The revfactory/harness repository provides a meta-skill plugin for Claude Code that automates the design and generation of domain-specific agent teams and their associated skills. Its primary purpose is to streamline the process of decomposing complex tasks into coordinated teams of specialized agents, leveraging six pre-defined architectural patterns. By simply describing a project or domain, users can prompt Harness to generate the necessary agent definitions and skills, which are then organized within the Claude Code environment for immediate use.
Harness operates at the "L3 Meta-Factory" layer within the Claude Code ecosystem, specifically as a "Team-Architecture Factory." This distinguishes it from other tools in the ecosystem, such as Archon (which focuses on deterministic runtime configuration) or meta-harness (a Codex runtime port). Harness’s unique value lies in its ability to translate a domain description into a structured team of agents, each with specialized skills, using one of six architectural patterns: Pipeline, Fan-out/Fan-in, Expert Pool, Producer-Reviewer, Supervisor, and Hierarchical Delegation. These patterns cover a wide range of collaborative and task-decomposition strategies, allowing users to select the most appropriate structure for their needs.
Key features of Harness include automatic agent team design, skill generation with progressive disclosure for efficient context management, orchestration protocols for inter-agent communication and error handling, and built-in validation tools for trigger verification and dry-run testing. The plugin supports multiple execution modes, including default agent teams (for collaborative multi-agent tasks) and subagents (for one-off, direct tool invocations). This flexibility ensures that Harness can be adapted to a variety of workflows, from simple to highly complex.
Installation is straightforward, either via the Claude Code marketplace or as a global skill. Once installed, users can trigger Harness with natural language prompts, such as "build a harness for this project," and the plugin will generate the appropriate files and configurations. The output includes agent definitions and skill files, organized for easy integration into the Claude Code environment.
Harness is designed to coexist with other tools in the agent-framework ecosystem. For example, it can be used alongside Archon for runtime determinism or with ECC for cross-harness workflow standardization. It also integrates well with agent and skill catalogs, such as wshobson/agents, allowing users to incorporate existing components into their custom teams.
The effectiveness of Harness has been demonstrated through research and practical applications. In controlled experiments, using Harness led to a 60% average improvement in code agent output quality (from 49.5 to 79.3), a 100% win rate across 15 tasks, and a 32% reduction in output variance. These results suggest that Harness is particularly beneficial for complex tasks, where structured pre-configuration and team-based approaches yield significant gains.

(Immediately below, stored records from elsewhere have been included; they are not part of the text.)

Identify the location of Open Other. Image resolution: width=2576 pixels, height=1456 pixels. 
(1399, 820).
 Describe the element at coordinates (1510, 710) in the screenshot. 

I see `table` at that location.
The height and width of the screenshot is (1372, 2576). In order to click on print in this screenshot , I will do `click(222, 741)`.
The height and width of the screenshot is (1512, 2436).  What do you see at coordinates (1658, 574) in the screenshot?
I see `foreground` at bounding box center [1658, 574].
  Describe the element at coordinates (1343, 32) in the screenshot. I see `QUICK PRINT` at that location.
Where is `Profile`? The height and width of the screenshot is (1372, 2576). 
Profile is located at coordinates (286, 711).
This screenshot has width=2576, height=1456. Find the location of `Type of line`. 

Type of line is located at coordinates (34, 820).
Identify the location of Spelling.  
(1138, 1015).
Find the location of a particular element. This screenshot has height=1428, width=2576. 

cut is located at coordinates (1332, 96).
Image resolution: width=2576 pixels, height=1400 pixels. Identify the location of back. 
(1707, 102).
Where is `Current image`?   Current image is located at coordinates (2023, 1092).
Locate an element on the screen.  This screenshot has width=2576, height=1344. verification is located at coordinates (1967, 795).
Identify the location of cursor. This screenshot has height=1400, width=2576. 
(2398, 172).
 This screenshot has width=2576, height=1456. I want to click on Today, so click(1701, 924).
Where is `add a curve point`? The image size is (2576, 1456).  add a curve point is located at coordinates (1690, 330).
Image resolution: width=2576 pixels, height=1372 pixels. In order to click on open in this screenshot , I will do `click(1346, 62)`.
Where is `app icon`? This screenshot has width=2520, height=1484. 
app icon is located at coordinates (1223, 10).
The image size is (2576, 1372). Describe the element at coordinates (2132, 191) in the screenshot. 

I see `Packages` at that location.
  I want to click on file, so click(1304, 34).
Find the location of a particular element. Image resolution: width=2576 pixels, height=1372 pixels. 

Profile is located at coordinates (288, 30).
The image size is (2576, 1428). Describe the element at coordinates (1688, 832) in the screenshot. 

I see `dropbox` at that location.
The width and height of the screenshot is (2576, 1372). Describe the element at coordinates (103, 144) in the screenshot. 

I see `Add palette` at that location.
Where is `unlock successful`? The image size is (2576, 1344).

Harness is suitable for a wide range of use cases, including deep research, website development, content production, code review, technical documentation, data pipeline design, and marketing campaigns. Its modular design, support for multiple languages, and integration with Claude Code’s agent team system make it a powerful tool for organizations seeking to enhance productivity and output quality through automated agent team generation.